(Stored data entries)
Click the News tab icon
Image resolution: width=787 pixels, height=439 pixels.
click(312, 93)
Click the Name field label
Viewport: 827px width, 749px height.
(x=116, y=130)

» **Activity**: Please reproduce all of the records exactly as they stand.

» **Answer to this task**:
Click the News tab icon
Image resolution: width=787 pixels, height=439 pixels.
click(312, 93)
Click the Name field label
Viewport: 827px width, 749px height.
(x=116, y=130)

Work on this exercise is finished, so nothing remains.